В первом наброске этот мотив должен был быть развит еще полнее.
Не бойся ветрен[ых невежд]ой молвы
Не бойся клеветы ревнивой
Не обмани [моих надежд] моих надежд
[Не разрушай (?)] стыдливой
[Скажи без робкой]
Он мною был любим, мне был одолжен
Последней радостью, последним вдохновеньем
Переживи [Когда меня]
Переживи меня и некогда [не будет] быть может
И скоро милая [когда] меня не будет
Но сердце чье-нибудь поэта не забудет
меня навек обымет хладный
Когда [но] [покроешь] [веч] [вечный] сон
[И урну] [переживи меня] и молви с умиленьем
Пушкин исправил их так:
[И урну] [переживи меня] и молви с умиленьем
В окончательной редакции исчезли все следы этого мотива. Конечно, для того условно-элегического рода, в котором Пушкин отделал пьесу I, были не у места ни начало, рисующее романтического героя, который уж верно не удовлетворился бы посмертными о нем воспоминаниями «прекрасной любовницы», ни этот мотив, своим живым и бытовым содержанием врезающийся в тихую мелодию элегии.
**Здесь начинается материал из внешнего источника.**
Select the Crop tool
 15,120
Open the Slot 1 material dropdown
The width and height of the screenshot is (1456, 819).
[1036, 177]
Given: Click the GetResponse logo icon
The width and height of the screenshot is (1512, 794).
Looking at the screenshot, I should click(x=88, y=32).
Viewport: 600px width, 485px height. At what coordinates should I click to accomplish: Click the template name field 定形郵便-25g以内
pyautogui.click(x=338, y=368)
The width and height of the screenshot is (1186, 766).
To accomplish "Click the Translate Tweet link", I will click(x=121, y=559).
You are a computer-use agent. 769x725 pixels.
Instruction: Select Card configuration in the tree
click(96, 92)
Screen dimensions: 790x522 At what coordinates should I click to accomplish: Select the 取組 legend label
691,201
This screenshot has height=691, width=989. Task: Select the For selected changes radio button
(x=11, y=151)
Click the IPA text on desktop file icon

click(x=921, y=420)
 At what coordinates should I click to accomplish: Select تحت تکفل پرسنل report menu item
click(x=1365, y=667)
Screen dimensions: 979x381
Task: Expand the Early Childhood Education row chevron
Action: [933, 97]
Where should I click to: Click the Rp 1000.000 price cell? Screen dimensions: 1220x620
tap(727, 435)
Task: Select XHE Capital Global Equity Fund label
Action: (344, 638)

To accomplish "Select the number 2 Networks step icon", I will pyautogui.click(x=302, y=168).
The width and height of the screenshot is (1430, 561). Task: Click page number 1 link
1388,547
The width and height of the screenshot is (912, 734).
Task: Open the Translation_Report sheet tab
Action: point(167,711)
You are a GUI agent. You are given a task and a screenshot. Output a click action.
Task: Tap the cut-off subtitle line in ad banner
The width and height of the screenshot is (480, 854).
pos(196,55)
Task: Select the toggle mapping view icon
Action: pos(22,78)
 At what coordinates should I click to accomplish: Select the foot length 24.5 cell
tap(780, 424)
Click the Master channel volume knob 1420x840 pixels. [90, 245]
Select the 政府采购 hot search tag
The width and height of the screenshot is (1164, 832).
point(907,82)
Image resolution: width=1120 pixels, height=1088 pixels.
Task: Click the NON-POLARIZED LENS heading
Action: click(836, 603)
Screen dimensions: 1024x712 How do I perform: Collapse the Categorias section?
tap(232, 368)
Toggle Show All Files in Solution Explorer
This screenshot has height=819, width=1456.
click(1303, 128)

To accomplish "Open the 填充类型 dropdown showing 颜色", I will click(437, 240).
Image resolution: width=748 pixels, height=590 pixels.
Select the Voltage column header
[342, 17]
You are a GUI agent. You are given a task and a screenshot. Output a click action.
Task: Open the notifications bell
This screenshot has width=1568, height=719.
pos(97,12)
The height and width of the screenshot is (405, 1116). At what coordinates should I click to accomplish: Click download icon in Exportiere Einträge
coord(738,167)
Об условной манере стихотворения свидетельствует и первоначальная переделка последних четырех стихов пьесы, которую поэт чуть было не оставил в последней редакции. Во 2-м наброске эти стихи были написаны так:
Когда меня навек обымет хладный сон,
Над урною моей промолви с умиленьем
Он мною был любим, он мне был одолжен
Последней радостью, последним вдохновеньем.
Пушкин исправил их так:
Когда меня навек обымет хладный сон,
Над ранней урною пусть молвят с умиленьем
Он Лидой был любим, он мне (sic! конечно: ей) был одолжен
Последней радостью, последним вдохновеньем.
Эта Лида, конечно, вводит нас в мир поэзии XVIII века; она – олицетворение условности. Но в кишиневские годы своей жизни Пушкин уже тяготился подобными условностями, и в окончательной редакции, которая пошла от поэта в печать, он уничтожил эту Лиду и установил известное нам чтение.
Так в процессе обработки исчезли все субъективные элементы, и в конце концов, тогда как элегия II, сохранявшая живое воспоминание о действительном моменте, являлась для Пушкина посланием К***, элегия I в окончательной отделке потеряла память о своей близости к пьесе II. В тетради Капниста, в собрании стихотворений 1826 года (в отделе элегий) и в собрании 1829 года (в отделе произведений 1821 года) элегии были размещены не рядом одна с другой, а разделены другими стихотворениями.
Но нельзя отрицать все же, что элегии I и II и в момент возникновения уже имеют и в самом тоне стихов, и в содержании лирической психологии некоторую противоположность. И в первый момент «Я» I элегии в некоторых отношениях кажется противоречащим «Я» II элегии. Но такое противоречие, не допускаемое хронологической близостью обоих «Я», легко объяснимо. Ведь романтическим героем Пушкин только старался представиться, но его душа была много сложнее казавшейся сложной души романтического героя, и те элементы в душе его, которых он будто не замечал в своей игре, вели глухую и неустанную борьбу против склонностей и особенностей, которые Пушкин старался привить к себе. И если, создавая «Онегина», он воплощал самого себя и в Ленском, и в Онегине одновременно, то и в августе 1821 года жившая в его душе, не замиренная и даже не сознанная в то время противоположность между Ленским и Онегиным отразилась в элегиях «Умолкну скоро я» и «Мой друг, забыты мной».